=== Record set ===

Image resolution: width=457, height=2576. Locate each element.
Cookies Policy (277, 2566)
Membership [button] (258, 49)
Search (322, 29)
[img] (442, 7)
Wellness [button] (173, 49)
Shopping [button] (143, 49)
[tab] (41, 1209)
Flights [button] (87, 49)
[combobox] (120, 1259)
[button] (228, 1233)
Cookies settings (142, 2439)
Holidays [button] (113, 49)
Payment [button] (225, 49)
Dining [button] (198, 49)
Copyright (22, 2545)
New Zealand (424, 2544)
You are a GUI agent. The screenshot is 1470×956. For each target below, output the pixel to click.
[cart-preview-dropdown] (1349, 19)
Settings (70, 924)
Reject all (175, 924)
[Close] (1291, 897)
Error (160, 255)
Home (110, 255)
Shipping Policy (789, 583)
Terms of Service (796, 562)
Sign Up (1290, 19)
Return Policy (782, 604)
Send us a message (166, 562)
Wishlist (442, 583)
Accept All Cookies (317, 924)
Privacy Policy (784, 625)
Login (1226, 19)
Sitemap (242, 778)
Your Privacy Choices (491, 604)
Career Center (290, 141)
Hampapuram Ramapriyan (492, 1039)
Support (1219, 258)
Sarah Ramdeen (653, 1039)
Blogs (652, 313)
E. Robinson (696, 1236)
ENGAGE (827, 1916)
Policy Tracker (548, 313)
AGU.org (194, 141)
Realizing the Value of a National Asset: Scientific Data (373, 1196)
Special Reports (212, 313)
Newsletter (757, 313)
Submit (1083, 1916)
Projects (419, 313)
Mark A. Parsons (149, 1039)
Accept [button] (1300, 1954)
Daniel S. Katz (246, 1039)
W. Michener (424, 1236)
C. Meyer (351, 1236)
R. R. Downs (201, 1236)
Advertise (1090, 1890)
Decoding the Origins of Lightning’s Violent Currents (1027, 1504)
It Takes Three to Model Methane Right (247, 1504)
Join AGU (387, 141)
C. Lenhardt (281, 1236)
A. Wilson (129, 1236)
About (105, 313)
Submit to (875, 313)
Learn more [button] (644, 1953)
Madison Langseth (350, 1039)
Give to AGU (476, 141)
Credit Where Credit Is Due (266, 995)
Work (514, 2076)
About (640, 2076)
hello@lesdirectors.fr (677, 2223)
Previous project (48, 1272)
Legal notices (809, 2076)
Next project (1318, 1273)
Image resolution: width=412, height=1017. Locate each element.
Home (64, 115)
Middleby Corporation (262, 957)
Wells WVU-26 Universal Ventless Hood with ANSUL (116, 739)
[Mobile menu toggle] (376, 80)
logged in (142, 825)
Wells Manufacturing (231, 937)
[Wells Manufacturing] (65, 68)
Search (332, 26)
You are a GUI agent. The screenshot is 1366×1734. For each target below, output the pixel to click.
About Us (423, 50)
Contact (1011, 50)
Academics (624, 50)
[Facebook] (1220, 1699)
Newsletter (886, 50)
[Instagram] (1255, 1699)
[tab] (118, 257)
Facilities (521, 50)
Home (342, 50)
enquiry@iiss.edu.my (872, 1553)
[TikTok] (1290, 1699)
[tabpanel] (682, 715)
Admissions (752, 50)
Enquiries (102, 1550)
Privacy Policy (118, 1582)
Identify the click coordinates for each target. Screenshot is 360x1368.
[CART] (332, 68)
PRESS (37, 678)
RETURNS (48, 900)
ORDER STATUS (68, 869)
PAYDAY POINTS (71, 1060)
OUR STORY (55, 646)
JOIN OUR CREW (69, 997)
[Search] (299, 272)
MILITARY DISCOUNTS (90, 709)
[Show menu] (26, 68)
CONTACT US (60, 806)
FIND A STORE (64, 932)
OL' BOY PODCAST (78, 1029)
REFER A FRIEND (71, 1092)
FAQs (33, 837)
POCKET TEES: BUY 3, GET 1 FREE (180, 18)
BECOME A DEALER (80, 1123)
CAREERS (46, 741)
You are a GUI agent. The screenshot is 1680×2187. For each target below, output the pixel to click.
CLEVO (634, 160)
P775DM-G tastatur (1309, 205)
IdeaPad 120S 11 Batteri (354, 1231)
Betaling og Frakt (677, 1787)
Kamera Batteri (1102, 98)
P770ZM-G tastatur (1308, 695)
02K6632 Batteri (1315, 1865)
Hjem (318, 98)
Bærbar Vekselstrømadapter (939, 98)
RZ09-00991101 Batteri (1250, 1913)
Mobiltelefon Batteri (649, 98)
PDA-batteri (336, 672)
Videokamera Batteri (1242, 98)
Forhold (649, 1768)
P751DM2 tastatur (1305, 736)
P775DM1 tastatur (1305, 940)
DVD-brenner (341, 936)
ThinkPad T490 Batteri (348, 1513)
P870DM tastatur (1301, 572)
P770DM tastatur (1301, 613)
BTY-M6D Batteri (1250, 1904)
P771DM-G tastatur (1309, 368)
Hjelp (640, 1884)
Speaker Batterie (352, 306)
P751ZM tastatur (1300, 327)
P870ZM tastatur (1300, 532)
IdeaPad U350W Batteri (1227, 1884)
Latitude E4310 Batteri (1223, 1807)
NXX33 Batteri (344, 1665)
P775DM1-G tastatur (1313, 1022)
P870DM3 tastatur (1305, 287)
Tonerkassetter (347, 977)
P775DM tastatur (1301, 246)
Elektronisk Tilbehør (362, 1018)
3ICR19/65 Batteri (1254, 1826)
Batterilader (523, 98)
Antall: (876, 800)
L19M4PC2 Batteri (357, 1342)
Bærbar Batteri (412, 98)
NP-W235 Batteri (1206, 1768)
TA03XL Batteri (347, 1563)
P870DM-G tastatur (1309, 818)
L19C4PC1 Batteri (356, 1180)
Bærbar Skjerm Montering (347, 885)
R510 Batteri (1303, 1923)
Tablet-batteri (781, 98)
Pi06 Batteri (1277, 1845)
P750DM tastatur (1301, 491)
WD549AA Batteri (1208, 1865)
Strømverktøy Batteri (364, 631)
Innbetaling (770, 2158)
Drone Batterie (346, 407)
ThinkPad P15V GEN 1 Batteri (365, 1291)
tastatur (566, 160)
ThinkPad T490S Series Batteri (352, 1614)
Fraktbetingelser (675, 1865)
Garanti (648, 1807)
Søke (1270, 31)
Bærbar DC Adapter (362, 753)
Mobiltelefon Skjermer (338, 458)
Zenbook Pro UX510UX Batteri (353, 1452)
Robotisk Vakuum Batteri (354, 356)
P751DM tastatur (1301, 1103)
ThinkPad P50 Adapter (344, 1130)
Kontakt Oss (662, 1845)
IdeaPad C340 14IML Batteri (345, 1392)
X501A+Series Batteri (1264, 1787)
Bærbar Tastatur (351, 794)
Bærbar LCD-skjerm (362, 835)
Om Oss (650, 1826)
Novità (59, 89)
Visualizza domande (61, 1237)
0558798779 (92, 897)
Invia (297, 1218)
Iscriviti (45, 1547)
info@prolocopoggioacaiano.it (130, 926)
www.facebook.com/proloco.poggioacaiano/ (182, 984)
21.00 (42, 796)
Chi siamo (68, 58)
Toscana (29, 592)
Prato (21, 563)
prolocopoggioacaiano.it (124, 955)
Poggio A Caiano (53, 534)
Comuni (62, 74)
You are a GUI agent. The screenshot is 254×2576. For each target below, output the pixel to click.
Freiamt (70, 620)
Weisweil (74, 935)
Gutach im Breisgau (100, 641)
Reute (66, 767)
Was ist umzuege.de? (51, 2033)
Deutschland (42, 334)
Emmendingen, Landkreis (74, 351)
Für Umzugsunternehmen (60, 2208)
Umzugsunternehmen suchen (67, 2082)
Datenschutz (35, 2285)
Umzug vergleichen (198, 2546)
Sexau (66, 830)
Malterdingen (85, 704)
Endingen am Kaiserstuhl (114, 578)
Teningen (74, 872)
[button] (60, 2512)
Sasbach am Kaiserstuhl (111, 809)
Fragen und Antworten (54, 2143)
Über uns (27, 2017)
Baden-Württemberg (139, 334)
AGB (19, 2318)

===

What needs to be done: Search the data above for the word "button". Copy each line it is in.

Solution:
Membership [button] (258, 49)
Wellness [button] (173, 49)
Shopping [button] (143, 49)
Flights [button] (87, 49)
[button] (228, 1233)
Holidays [button] (113, 49)
Payment [button] (225, 49)
Dining [button] (198, 49)
Accept [button] (1300, 1954)
Learn more [button] (644, 1953)
[button] (60, 2512)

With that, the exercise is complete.